Sunday, November 15, 2015


Recently I've come back to application programming for OS X after a long time away.  I reviewed my notes on Swift from last year (on github here, not updated for Swift 2 yet).  (I was a little dismayed at how little I remembered, but it mostly came back after 8 or 10 hours).

I bought a copy of Hillegass et al. new edition of their great book to write Cocoa applications, which now uses Swift.  I haven't actually done that much with the book yet, though it was a good reference on setting up an Xcode project and hooking up a custom NSView.

For my first project I re-wrote my Color Sudoku program (post about the old one here).  At the top is a screenshot from the new one.  I notice there are similar things out there on the web now, I don't know if they were invented independently or what, but I built my first one in 2006.  In any event, it isn't suitable for mobile because of the tiny squares, so it could probably never be a commercial success.

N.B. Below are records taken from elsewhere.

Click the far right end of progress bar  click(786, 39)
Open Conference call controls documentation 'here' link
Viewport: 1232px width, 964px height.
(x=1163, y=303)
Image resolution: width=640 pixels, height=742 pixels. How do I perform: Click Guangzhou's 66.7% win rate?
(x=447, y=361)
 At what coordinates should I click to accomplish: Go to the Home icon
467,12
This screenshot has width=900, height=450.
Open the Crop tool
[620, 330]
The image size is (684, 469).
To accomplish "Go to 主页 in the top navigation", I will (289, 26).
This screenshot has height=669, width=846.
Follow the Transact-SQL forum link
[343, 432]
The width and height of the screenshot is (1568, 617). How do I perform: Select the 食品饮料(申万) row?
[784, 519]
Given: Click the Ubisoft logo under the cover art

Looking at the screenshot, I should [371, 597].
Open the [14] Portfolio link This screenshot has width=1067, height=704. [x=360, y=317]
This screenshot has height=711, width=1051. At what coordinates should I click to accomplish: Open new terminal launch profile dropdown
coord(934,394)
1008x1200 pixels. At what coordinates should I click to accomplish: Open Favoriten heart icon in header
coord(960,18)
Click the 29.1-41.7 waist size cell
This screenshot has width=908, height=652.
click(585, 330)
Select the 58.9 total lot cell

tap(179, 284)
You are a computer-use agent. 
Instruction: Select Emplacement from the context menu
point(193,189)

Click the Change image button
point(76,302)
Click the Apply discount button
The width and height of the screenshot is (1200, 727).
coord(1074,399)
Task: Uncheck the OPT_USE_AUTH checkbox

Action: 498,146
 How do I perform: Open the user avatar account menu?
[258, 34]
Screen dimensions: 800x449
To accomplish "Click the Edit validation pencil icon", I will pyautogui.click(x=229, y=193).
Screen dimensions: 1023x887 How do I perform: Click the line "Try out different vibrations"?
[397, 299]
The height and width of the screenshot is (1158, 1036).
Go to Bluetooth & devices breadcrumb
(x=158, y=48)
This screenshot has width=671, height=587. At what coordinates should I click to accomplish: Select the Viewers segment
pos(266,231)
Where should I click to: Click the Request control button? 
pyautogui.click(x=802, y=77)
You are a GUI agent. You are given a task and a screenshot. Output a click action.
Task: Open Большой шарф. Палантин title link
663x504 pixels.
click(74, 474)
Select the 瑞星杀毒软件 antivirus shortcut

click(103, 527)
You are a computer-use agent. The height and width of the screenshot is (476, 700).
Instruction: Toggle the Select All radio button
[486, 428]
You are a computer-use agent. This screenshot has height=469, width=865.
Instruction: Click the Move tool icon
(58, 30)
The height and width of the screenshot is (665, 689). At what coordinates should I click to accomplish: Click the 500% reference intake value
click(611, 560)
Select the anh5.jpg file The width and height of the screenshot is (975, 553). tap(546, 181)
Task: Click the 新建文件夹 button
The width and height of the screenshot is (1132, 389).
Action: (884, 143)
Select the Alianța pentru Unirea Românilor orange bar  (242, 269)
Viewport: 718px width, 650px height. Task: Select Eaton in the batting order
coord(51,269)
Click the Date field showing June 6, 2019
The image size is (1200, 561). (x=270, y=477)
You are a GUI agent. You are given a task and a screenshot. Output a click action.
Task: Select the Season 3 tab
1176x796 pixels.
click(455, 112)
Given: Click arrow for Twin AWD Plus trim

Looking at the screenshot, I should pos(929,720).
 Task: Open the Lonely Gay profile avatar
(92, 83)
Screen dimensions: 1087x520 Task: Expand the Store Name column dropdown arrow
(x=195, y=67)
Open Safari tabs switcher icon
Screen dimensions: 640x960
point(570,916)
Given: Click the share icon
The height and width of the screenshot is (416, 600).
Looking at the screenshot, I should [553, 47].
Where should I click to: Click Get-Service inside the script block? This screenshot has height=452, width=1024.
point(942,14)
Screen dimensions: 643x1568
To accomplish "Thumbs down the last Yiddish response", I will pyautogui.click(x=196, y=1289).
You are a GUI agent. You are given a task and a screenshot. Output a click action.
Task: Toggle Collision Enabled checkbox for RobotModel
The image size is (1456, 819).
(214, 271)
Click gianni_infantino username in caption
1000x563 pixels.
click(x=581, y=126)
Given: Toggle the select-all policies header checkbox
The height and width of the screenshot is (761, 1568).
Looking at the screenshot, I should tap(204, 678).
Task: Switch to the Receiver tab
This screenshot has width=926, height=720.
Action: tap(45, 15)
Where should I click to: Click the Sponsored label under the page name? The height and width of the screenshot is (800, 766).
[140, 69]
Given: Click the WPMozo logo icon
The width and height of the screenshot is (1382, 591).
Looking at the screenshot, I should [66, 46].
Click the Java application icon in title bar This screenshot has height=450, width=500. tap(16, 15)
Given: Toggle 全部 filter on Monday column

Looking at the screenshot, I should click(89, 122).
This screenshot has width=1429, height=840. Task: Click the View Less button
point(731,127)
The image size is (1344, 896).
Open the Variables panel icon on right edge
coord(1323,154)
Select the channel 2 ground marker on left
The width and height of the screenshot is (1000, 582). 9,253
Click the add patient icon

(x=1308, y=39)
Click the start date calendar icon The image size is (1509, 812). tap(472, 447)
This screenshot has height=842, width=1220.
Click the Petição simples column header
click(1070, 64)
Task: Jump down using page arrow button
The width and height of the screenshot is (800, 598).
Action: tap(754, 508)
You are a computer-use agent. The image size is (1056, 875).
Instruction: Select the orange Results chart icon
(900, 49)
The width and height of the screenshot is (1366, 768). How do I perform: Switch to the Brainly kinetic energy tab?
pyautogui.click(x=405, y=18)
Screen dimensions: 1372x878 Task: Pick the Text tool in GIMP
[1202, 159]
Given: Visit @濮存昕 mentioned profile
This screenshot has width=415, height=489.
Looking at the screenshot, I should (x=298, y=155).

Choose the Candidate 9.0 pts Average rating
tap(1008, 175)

I've been consistently amazed at how easy programming in Swift has been.  When there was a programming error it was easy to diagnose and fix.  I particularly love the ability to break out function definitions to a new file on a whim (no header files really helps here).  The fact that function names are visible in all the files of a project is a little scary, but it makes this kind of refactoring easy.

I put the new project up on github here, and also put a copy on Dropbox here.  I included a built version of the app in the project folder.  You will have to temporarily "allow apps downloaded from anywhere" or alternatively, install Xcode and build it yourself from the source.

I'm sure there are bugs.  Let me know if you find one.